**Work instruction:**
Please count the lines in these records that contain "Choose" and give only that count.

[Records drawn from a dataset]
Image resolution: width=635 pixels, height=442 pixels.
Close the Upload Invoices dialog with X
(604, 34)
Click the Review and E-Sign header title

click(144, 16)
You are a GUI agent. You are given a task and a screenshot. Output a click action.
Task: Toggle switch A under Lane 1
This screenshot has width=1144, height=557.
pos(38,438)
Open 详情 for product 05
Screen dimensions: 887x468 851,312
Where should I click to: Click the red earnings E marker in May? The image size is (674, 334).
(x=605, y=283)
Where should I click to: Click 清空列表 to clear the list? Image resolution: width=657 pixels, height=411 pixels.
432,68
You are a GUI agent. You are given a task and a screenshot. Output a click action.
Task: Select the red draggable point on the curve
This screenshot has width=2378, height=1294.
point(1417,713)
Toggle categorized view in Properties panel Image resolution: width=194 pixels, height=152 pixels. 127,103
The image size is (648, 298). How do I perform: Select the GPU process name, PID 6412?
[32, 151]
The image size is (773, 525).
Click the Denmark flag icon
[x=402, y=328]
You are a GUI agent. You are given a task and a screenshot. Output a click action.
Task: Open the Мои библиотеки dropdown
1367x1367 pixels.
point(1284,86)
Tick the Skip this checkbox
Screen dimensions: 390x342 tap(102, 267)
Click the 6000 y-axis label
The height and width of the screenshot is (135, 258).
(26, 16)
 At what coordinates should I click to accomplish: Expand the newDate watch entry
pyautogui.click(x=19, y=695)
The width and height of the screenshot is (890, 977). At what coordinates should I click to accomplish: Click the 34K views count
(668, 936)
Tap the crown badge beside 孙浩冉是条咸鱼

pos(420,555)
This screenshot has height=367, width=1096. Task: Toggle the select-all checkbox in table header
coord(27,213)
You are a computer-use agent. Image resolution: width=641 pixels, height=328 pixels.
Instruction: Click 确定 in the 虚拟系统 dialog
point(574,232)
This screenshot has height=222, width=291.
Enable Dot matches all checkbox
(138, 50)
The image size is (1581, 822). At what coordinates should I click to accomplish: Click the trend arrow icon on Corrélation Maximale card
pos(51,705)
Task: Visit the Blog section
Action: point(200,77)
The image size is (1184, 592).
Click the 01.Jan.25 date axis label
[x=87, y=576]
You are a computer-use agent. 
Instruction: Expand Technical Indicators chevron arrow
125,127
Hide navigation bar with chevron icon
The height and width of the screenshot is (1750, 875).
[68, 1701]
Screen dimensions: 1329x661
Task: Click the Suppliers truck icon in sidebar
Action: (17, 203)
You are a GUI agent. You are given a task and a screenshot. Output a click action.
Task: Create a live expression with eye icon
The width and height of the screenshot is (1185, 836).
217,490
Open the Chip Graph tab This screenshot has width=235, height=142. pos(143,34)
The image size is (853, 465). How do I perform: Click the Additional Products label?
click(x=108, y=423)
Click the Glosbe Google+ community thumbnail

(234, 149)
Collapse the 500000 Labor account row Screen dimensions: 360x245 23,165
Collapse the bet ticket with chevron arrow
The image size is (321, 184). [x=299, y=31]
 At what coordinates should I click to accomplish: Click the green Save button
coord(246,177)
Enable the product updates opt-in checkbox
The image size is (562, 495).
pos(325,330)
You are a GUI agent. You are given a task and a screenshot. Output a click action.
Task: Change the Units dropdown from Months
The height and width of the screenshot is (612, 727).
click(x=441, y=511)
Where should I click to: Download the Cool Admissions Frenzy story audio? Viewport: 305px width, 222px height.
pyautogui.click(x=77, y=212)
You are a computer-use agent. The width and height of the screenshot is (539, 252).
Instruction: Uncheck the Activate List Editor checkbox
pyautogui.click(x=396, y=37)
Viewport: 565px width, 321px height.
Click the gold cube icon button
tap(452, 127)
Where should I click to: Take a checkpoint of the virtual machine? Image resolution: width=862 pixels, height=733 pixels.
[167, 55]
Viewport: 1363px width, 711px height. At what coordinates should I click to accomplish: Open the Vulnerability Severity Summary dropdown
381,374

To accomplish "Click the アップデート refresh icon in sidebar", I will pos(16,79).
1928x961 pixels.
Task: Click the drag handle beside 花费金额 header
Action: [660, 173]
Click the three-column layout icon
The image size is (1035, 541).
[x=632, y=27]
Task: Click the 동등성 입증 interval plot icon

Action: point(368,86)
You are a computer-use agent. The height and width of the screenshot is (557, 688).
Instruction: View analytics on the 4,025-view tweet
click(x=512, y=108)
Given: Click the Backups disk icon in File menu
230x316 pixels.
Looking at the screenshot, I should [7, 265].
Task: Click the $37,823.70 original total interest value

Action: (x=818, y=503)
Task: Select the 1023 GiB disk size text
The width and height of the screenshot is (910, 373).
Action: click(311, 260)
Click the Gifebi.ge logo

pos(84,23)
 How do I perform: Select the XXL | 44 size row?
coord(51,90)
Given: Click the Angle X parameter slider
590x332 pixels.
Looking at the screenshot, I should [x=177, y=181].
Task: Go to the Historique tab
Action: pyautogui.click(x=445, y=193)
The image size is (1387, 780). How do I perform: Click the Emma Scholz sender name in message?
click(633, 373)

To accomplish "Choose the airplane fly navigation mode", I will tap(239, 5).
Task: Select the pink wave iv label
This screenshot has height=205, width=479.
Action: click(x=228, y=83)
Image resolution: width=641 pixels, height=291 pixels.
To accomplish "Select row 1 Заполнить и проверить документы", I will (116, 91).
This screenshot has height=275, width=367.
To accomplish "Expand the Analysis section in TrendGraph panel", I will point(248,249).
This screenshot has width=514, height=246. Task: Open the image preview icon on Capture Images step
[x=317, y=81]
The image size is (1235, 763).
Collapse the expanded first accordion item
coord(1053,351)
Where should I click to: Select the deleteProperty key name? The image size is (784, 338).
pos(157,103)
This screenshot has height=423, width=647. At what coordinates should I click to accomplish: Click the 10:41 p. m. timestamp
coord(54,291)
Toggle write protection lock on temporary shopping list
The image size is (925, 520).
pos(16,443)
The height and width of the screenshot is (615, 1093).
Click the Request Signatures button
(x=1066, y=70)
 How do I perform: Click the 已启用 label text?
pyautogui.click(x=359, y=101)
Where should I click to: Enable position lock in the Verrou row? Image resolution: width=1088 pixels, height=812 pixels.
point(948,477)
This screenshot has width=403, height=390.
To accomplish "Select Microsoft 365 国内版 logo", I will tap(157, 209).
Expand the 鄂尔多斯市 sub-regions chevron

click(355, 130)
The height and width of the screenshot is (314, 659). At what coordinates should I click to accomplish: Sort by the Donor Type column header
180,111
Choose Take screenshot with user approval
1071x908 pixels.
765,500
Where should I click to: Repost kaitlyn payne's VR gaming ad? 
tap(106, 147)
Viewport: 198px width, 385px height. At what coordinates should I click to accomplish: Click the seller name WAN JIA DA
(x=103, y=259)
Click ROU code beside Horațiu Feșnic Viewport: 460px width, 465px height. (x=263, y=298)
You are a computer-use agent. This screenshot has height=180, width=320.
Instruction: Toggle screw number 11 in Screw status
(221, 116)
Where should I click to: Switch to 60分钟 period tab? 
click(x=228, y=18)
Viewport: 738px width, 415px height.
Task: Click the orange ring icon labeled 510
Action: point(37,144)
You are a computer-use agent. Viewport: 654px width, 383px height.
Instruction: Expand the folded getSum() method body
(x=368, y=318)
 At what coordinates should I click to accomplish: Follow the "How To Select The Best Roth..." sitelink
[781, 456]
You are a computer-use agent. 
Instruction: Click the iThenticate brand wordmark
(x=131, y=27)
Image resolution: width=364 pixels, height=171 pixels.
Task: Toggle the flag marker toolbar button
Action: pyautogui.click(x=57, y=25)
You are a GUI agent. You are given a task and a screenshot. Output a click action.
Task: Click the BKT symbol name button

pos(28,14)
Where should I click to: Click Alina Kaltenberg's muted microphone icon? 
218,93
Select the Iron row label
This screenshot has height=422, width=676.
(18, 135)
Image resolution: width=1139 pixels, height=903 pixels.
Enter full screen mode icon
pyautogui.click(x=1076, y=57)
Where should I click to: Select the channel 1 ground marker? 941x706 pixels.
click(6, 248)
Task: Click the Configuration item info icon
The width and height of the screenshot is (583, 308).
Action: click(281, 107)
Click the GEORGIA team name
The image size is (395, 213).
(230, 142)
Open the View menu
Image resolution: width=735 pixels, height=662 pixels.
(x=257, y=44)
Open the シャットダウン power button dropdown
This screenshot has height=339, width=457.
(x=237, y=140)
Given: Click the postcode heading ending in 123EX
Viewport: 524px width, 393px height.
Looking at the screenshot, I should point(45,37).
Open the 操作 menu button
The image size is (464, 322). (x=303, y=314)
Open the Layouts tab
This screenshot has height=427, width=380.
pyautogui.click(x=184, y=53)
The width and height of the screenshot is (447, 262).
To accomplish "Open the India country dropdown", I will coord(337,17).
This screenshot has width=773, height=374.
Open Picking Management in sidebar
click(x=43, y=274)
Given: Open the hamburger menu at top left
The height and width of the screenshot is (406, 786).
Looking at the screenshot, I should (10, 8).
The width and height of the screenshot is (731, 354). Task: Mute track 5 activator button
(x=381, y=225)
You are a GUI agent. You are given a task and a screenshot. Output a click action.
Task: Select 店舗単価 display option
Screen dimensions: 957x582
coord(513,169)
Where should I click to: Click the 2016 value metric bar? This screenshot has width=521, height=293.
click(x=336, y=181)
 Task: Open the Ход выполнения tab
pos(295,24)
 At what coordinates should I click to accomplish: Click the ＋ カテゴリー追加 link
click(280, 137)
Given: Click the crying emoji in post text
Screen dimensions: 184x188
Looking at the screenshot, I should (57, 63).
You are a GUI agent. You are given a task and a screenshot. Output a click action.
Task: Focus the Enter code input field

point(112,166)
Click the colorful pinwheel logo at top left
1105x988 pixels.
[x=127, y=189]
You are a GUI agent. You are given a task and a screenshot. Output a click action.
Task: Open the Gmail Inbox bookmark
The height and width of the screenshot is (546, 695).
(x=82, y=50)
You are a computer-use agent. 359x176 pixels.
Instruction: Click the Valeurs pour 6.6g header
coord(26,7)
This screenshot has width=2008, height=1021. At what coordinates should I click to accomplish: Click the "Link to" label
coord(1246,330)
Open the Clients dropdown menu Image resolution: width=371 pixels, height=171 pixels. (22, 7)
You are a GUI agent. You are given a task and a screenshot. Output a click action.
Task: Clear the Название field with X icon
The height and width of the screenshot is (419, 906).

**Exercise result:**
2